Stored items
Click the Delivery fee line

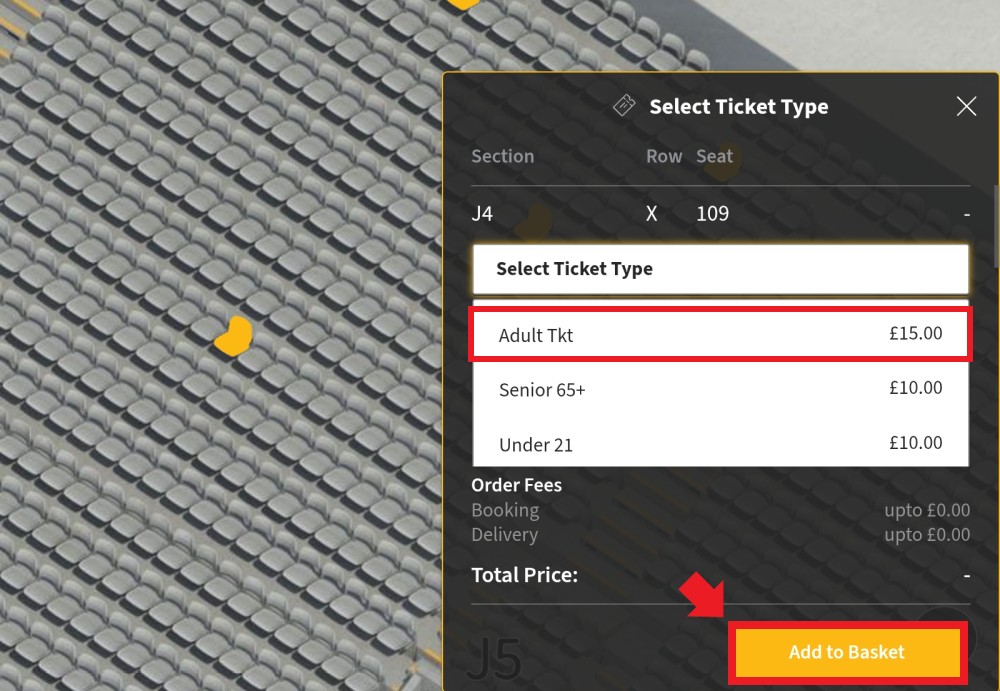(721, 535)
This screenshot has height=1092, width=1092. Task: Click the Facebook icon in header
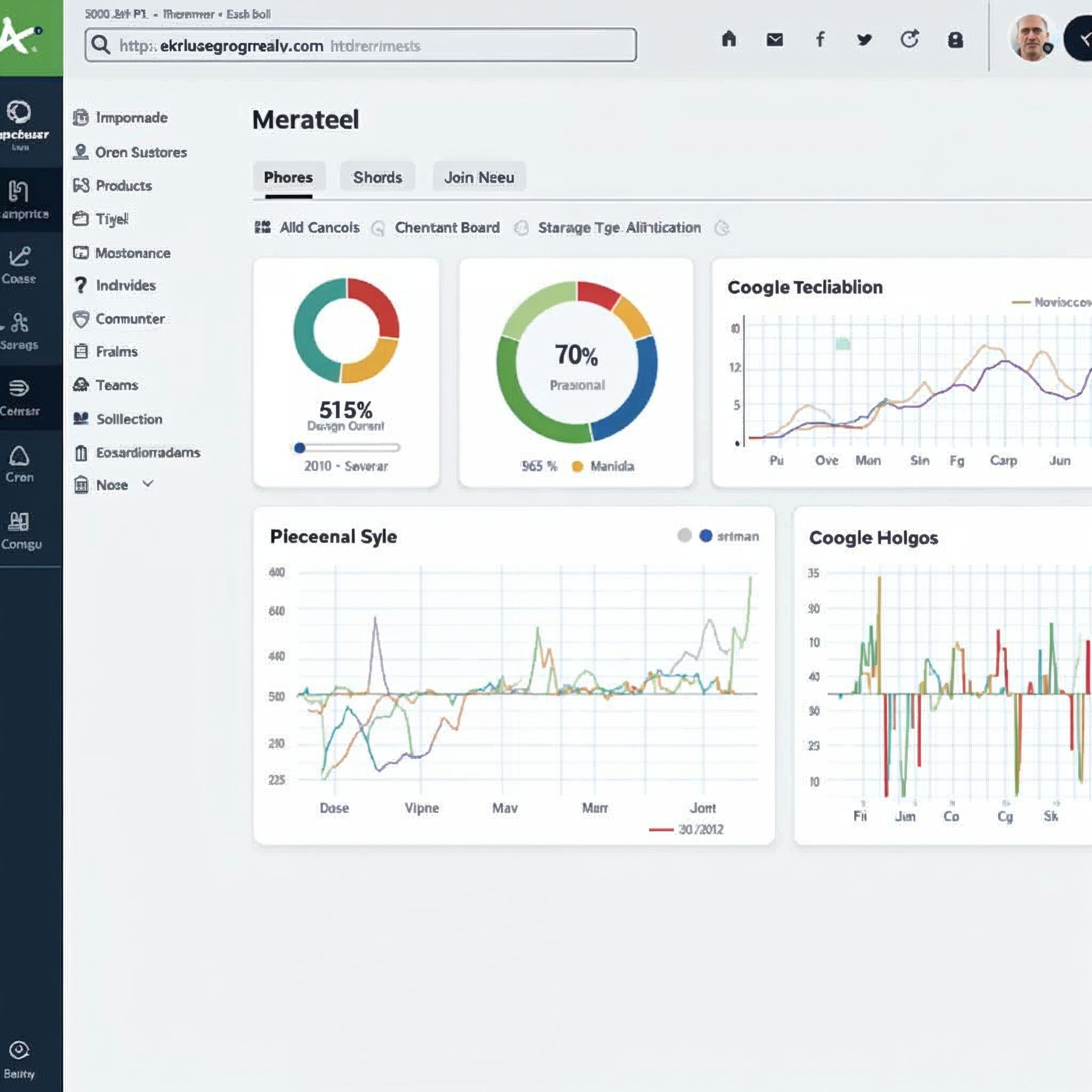820,39
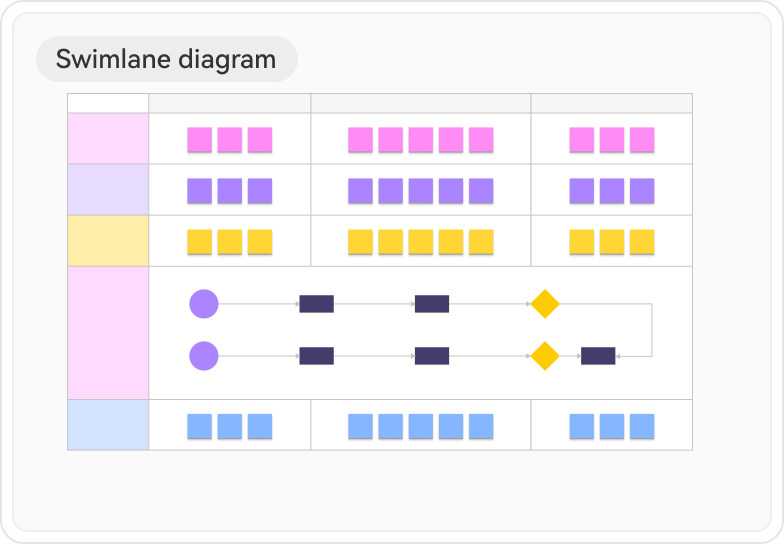Click the Swimlane diagram title label

[x=166, y=59]
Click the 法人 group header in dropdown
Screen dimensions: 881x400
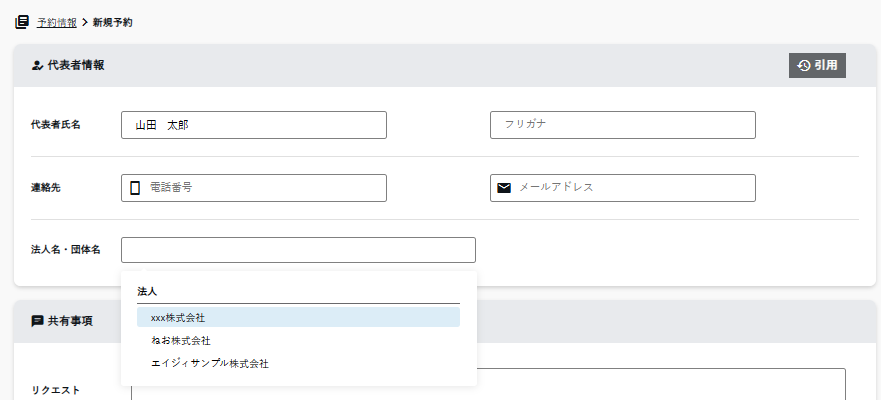[148, 291]
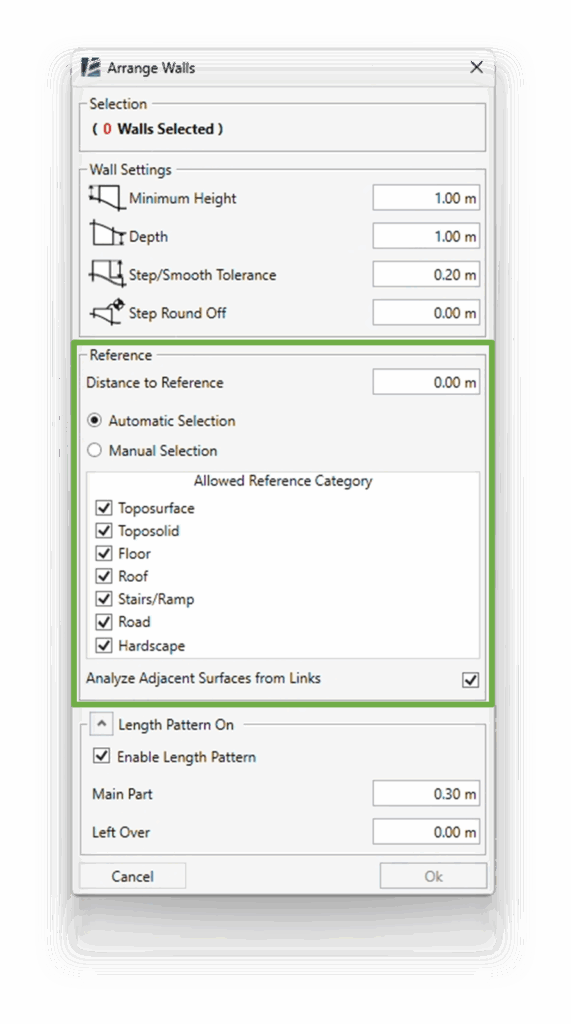Viewport: 571px width, 1024px height.
Task: Close the Arrange Walls dialog
Action: (477, 67)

WORK INSTRUCTIONS: Copy out every line of the records above word for word, leaving out the pictures.

FINISHED ANSWER:
Click the Delivery fee line

(721, 535)
This screenshot has height=1092, width=1092. Task: Click the Facebook icon in header
820,39
Click the Swimlane diagram title label

[x=166, y=59]
Click the 法人 group header in dropdown
Screen dimensions: 881x400
[148, 291]
Viewport: 571px width, 1024px height.
Task: Close the Arrange Walls dialog
Action: (477, 67)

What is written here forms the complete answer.